(L-R) Michael Jackson, Bill Clinton and Diana Ross in a photo that was part of thousands of files related to Jefferey Epstein released by the Department of Justice on Dec. 19, 2025. The images were released by the US DOJ without location information, dates or context.

House Democrat demands investigation into 1996 FBI complaint about Epstein

· Yahoo News

The top Democrat on the House Oversight Committee called on the Justice Department's internal watchdog to investigate new revelations that Jeffrey Epstein was first reported to the FBI for alleged sex crimes in 1996, a decade before an official FBI investigation was opened.

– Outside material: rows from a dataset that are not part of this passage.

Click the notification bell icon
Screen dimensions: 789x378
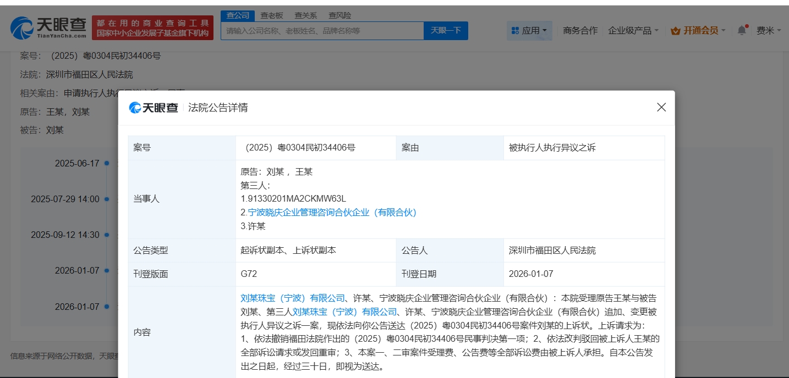(x=742, y=31)
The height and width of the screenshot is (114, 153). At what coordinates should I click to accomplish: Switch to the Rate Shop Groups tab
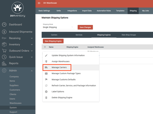pyautogui.click(x=129, y=35)
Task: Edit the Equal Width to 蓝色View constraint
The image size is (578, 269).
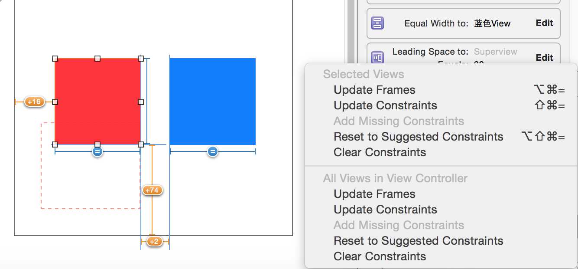Action: click(544, 23)
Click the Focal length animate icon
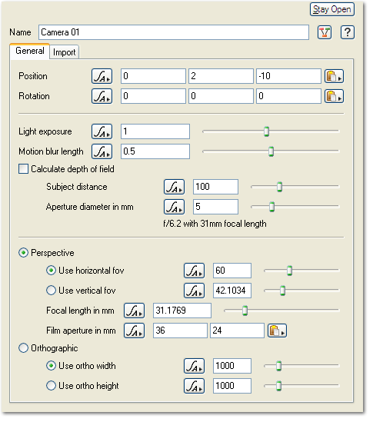Screen dimensions: 373x422 [x=134, y=311]
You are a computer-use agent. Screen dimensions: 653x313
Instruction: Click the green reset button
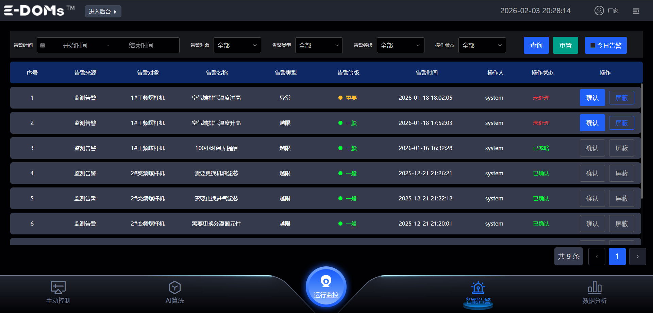(565, 45)
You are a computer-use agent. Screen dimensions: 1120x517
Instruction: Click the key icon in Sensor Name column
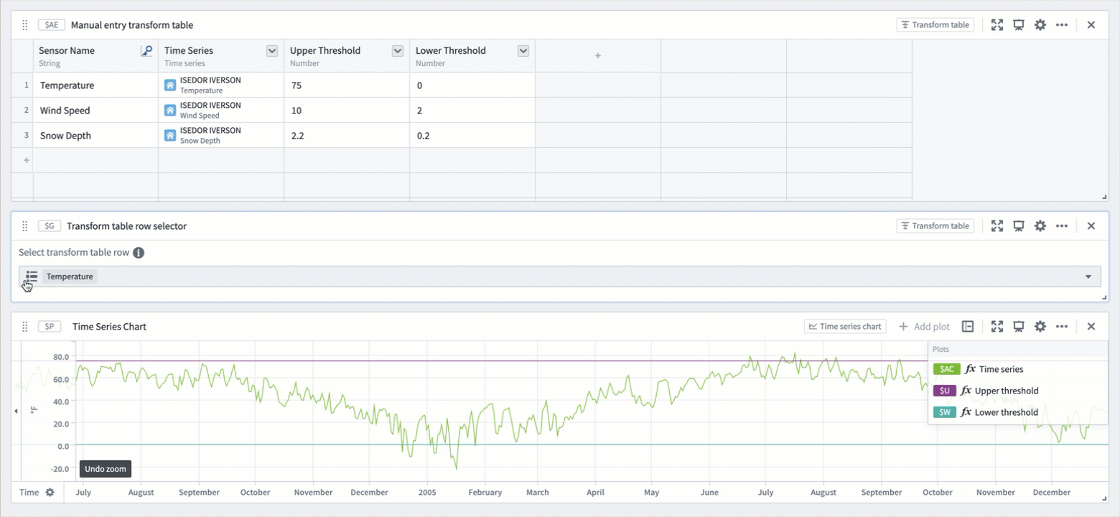tap(146, 51)
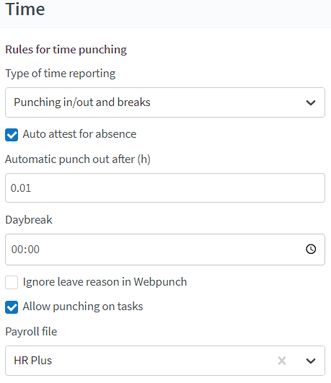Viewport: 331px width, 383px height.
Task: Open the Punching in/out and breaks dropdown
Action: 165,102
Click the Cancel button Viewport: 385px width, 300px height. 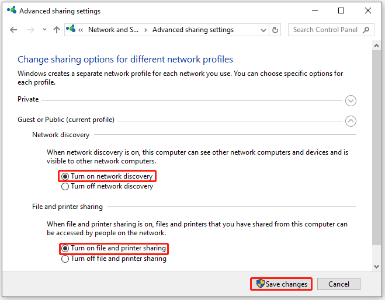pyautogui.click(x=339, y=284)
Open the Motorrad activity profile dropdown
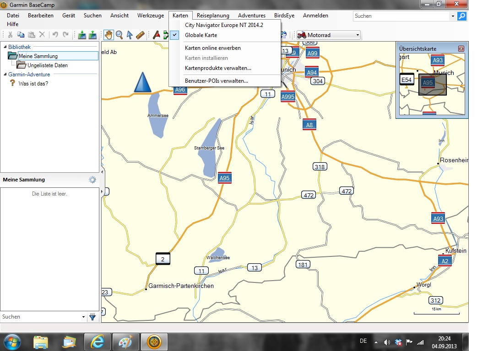Viewport: 488px width, 351px height. pos(358,35)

"For survivors like Maria Farmer, her family, and all the people Jeffrey Epstein abused in the decades that followed this unanswered complaint, this was not merely a missed investigative opportunity—it was a profound betrayal by their own government," Rep. Robert Garcia, of California, wrote on Tuesday, Dec. 23, in a letter addressed to William Blier, the Justice Department's acting inspector general.

Garcia's request comes after a 1996 complaint filed by Maria Farmer, an Epstein accuser, was made public as part of the Justice Department's massive release of new documents in the Epstein case. In the complaint, Farmer accused Epstein of stealing pictures she took of her 12 and 16-year-old sisters and threatening to burn her house down if she told anyone about them.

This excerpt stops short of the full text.